Unexpected Database File Size Increase After VACUUM Following ALTER TABLE DROP COLUMN

Issue Overview: ALTER TABLE DROP COLUMN + VACUUM Fails to Reduce File Size

A recurring pattern emerges when developers attempt to reclaim storage space after schema modifications in SQLite. The specific scenario involves executing ALTER TABLE ... DROP COLUMN followed by VACUUM, expecting database file size reduction proportional to removed data. However, empirical observations reveal paradoxical behavior where file size either remains unchanged or increases. This contradicts conventional SQLite storage management expectations, as vacuuming normally rebuilds database files to eliminate fragmentation and free unused pages.

The phenomenon manifests most acutely when tables contain columns with REAL/NUMERIC type affinity storing integer values. Initial database configurations with columns declared as REAL (but storing whole numbers) exhibit suboptimal space reclamation after column removal and vacuuming.

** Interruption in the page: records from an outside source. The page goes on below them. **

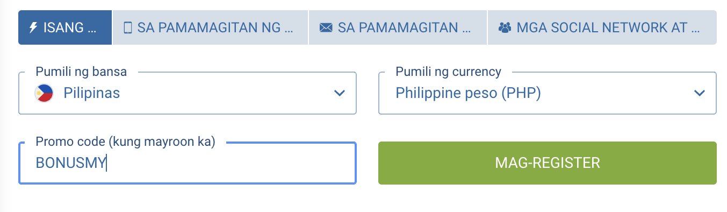727x212 pixels.
Task: Click the Philippines flag icon
Action: 44,93
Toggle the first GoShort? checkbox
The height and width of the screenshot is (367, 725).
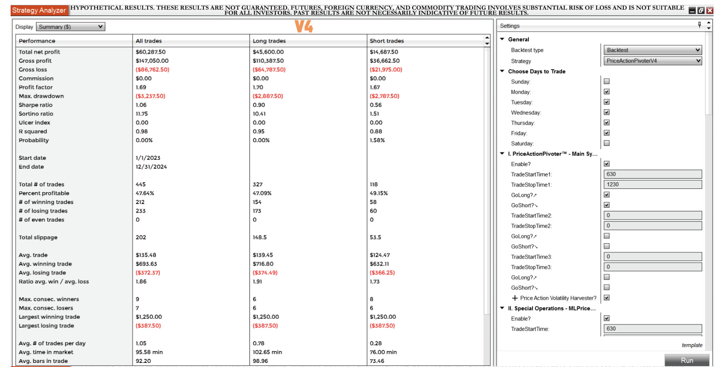(x=606, y=205)
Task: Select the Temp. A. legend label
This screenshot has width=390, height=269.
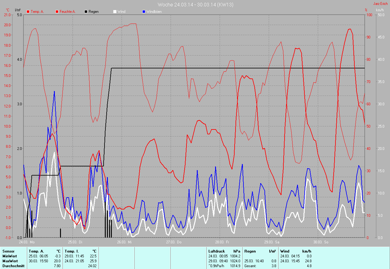Action: pyautogui.click(x=37, y=12)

Dumping database contents via .dump and reimporting produces significantly smaller files compared to standard vacuum operations. This indicates hidden storage inefficiencies persist through schema changes and vacuuming but resolve during full data rehydration.

Key technical factors at play include:

  1. SQLite’s type affinity system and numeric value storage optimization
  2. Page-level storage mechanics during ALTER TABLE operations
  3. VACUUM’s rebuilding strategy versus .dump/.import serialization
  4. Column removal implementation details in SQLite’s ALTER TABLE subsystem

The storage anomaly arises from SQLite’s automatic value type optimization during insertion versus schema modification workflows. When columns store integer values in REAL-typed columns, SQLite initially uses compact integer encoding (0-8 byte variable storage). However, during ALTER TABLE DROP COLUMN + VACUUM operations, these values get re-encoded as 8-byte IEEE floats despite containing integral values. This type affinity mismatch creates storage bloat that persists through vacuuming but disappears during full database reconstruction via dump/reload.

Possible Causes: REAL Column Storage Degradation During Schema Modifications

Three primary factors contribute to unexpected file size expansion after DROP COLUMN + VACUUM sequences:

1. Type Affinity vs. Storage Class Mismatch

  • Columns declared with REAL affinity store values using SQLite’s dynamic typing system
  • INTEGER values inserted into REAL columns initially receive optimized storage (1-8 byte integers)
  • Schema modifications bypass value revalidation, preserving original storage classes
  • VACUUM rewrites pages without re-evaluating value storage optimization criteria

2. ALTER TABLE Implementation Constraints

  • SQLite’s ALTER TABLE DROP COLUMN creates new table with modified schema
  • Data copying occurs at storage class level rather than value re-evaluation
  • Original numeric storage formats persist through table reconstruction
  • No automatic conversion from integer-optimized storage to proper REAL encoding

3. VACUUM’s Page Rebuilding Limitations

  • VACUUM operates at page granularity rather than cell-level optimization
  • Existing value encodings transfer directly to new pages during rebuild
  • No type affinity rechecking during page compaction
  • REAL columns maintain oversized integer storage from original insertions

A critical implementation detail emerges: columns declared with REAL affinity that store integer values maintain their original compact integer storage format until modified. ALTER TABLE operations copy these values verbatim during schema changes, preserving their storage class. Subsequent VACUUM operations rebuild pages without reassessing whether values could be stored more efficiently given current schema constraints.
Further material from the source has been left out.